The coronavirus pandemic has surfaced the particular problems faced by those with invisible disabilities. Many people who were in supported housing have left because of the risk of contagion and are now expected to care for themselves or find a family member who will take care of them. When someone who uses a walker leaves his assisted-living community, the walker is neither discarded nor confiscated, but for those whose disabilities manifest in subtler ways, the system of care is itself the prosthesis, and it has been snatched away.

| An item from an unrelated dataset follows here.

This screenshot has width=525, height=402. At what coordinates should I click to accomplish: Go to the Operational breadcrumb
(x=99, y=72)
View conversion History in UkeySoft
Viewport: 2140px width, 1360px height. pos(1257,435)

Many of those who have “recovered” from COVID-19 will continue to face significant health problems for the rest of their lives. At a moment of record unemployment, disabled people are prone to face particularly steep challenges in finding work; at a time when, according to one study, nearly onethird of Americans are suffering from some form of psychological distress, including depression and anxiety, it may be hard to find a job candidate with a completely clean bill of health.
The pandemic may add to the ranks of the disabled. After this time of anguish, many people will want to return to the ostensible (and illusory) social norm of “ability” and robust well-being; we fear disability and illness now more than ever. It will not be surprising if people choose not to disclose their newly acquired limitations and instead bear the burden of secrecy. Stigma has not melted away while we’ve been in quarantine. There can be no question that accommodating disabilities is costly. Not accommodating disabled people is costly, too; when the disability is invisible, it often goes unaccommodated, ADA or no ADA.
This strategy of personal concealment serves no advantage at all: not for the person affected, for the employer or for a society deprived of the very real contributions people with invisible disabilities would otherwise stand to make.
Ethicist N. Ann Davis has commented, “There is no reason to believe that the invisibility of a disability itself necessarily lessens its impact or makes the disability less serious.”